Another alternative is use of mmap() and then use of *splice() methods to transfer mmaped file data to the socket.
Many of those sys calls accept flags, and SPLICE_F_MOVE|SPLICE_F_NONBLOCK may come in handy. We still need to resort to pipe trickery, but again, this may be worth it.
We should also consider LightHTTPD’s ‘asynchronous’ sendfile hack. Effectively what they do is:
- create a buffer in /dev/shm and mmap() it
- initiate an asynchronous read from the source file to the mapped buffer
- wait until the data is ready
- use sendfile() to send the data from /dev/shm to the network socket.
Indeed, the data is never copied to userspace; they are moved from kernel/user space. It requires use of AIO (or POSIX AIO or some other userspace threads I/O handoff scheme). The implementation can be found here.
All told, there are other options to consider, especially if we are going to support other OS and platforms. This all comes down to reducing or even eliminating the likelihood for blocking sendfile() operations, so that other consumers/producers won’t block waiting for it. It may not be really worth it for now, but we should come back to this if and when it does.

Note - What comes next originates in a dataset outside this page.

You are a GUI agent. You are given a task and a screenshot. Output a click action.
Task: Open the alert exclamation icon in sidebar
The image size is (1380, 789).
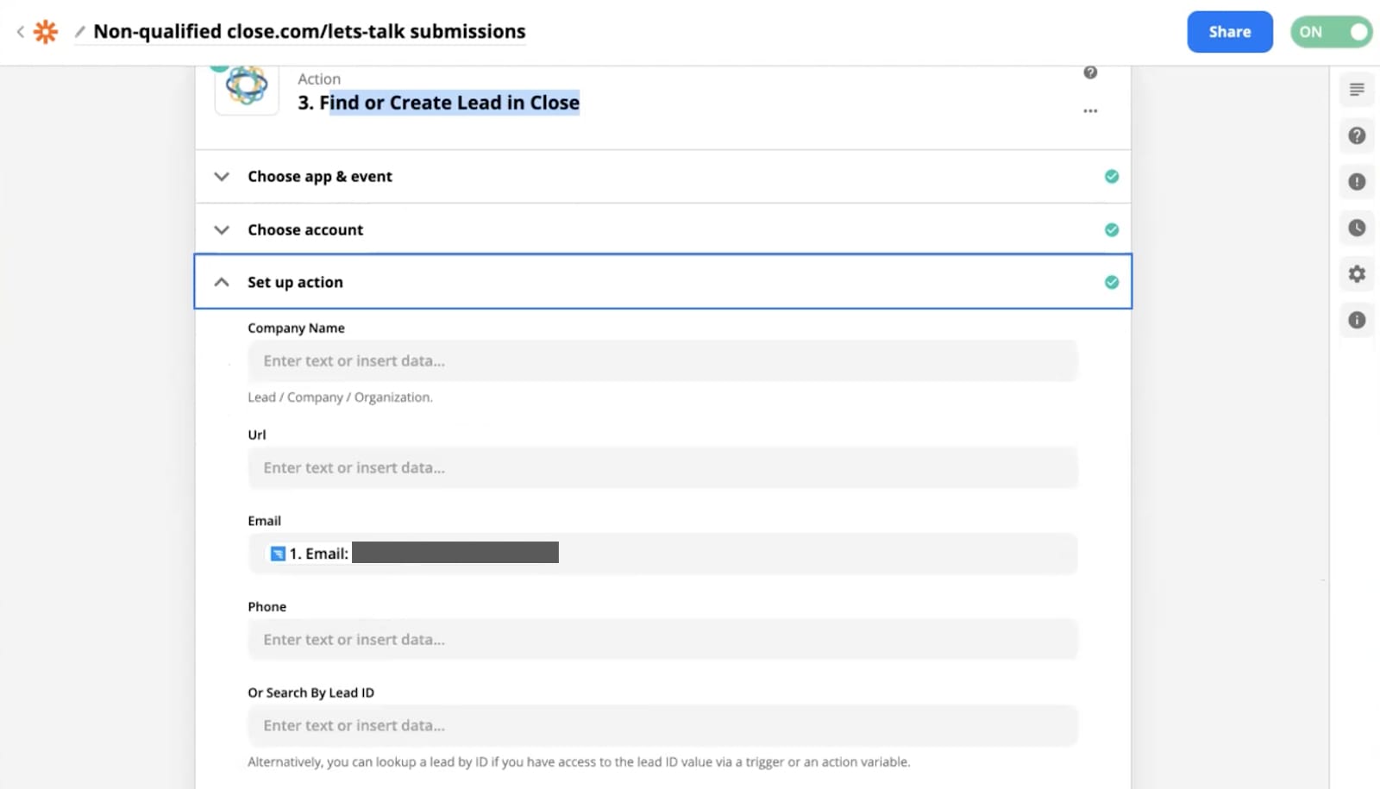pos(1357,182)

Appending bundles to segments
We are using writev()
to append data to segment log files, which is always going to be fast because it’s an append operation(although there are edge cases where it may not work like that). This should almost never block, but it might.
We can, again, rely on AIO (specifically, linux AIO) for this, in order to minimize or eliminate the likelihood for blocking writev(). The problem again is that it requires opening files /w O_DIRECT, and the underlying filesystem must properly support AIO semantics. XFS seems to be the only safe choice — in fact, only 3.16+ Linux Kernel includes an XFS impl. that properly deals with appends.

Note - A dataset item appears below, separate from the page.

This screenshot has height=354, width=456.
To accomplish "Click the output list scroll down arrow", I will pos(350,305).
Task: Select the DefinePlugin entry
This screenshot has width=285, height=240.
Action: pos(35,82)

We could take into account the OS/architecture and filesystem, to optionally use AIO to do this.
File handles
If we are going to support many thousands of partitions, we need to consider the requirements. Specifically, we currently need 2 FDs for each partition(for the current segment’s log and index), and 1 index for each immutable segment. So for a partition of 5 immutable segments, we ‘d need 5 + 2 = 7 FDs. Furthermore, we need to mmap() all index files, although those are fairly small.
We could maintain a simple LRU (or maybe look into alternative replacement policies) cache of all FDs for opened segment files and limit it based on e.g getrlimit(, RLIMIT_NOFILE). So whenever we ‘d get EMFILE from accept4(), open(), socket() etc, we ‘d ask the cache to close FDs. If we need to open a file, and we get EMFILE, we ‘d need the cache to close FDs so that we can open the file — if the cache is empty it means that we have used all FDs for sockets and we should perhaps try to use setrlimit()
to adjust RLIMIT_NOFILE.
We are not going to need to solve this problem yet, but we should consider this for both performance reasons and for efficient support of thousands or even million of partitions.
Warming up disk pages
We can use MINCORE(2) to determine which segment log pages not current in-memory(block/file caches) and then 'touch' them so that they are paged-in prior to accessing them. We should also look into the use of fcntl(fd, F_NOCACHE), posix_fadvise(), readahead(), fadvise(), posix_fallocate() and fallocate() calls and use them when and where appropriate.